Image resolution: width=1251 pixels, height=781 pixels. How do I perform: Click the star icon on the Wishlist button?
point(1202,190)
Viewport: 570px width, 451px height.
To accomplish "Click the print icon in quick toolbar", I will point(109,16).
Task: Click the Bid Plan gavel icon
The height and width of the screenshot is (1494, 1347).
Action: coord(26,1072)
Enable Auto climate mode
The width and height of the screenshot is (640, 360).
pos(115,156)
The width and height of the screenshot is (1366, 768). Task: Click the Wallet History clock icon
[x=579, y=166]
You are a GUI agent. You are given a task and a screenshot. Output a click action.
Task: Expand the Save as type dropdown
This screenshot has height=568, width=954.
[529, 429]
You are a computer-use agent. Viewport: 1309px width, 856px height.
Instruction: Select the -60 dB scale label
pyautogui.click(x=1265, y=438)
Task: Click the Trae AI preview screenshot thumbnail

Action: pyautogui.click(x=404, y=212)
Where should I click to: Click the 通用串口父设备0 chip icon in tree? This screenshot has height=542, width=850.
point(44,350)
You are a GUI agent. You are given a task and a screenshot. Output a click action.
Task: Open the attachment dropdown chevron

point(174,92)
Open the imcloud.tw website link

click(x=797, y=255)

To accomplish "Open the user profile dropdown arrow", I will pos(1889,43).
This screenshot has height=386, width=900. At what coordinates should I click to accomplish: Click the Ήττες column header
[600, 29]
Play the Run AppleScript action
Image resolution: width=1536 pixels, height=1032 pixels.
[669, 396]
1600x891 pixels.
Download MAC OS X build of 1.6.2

• Exercise brief: Only the lines from the one bearing "Instruction: Select the -60 dB scale label" to the end of the material belong in the answer; set them down verbatim.

• Reply:
Instruction: Select the -60 dB scale label
pyautogui.click(x=1265, y=438)
Task: Click the Trae AI preview screenshot thumbnail

Action: pyautogui.click(x=404, y=212)
Where should I click to: Click the 通用串口父设备0 chip icon in tree? This screenshot has height=542, width=850.
point(44,350)
You are a GUI agent. You are given a task and a screenshot. Output a click action.
Task: Open the attachment dropdown chevron

point(174,92)
Open the imcloud.tw website link

click(x=797, y=255)

To accomplish "Open the user profile dropdown arrow", I will pos(1889,43).
This screenshot has height=386, width=900. At what coordinates should I click to accomplish: Click the Ήττες column header
[600, 29]
Play the Run AppleScript action
Image resolution: width=1536 pixels, height=1032 pixels.
[669, 396]
1600x891 pixels.
Download MAC OS X build of 1.6.2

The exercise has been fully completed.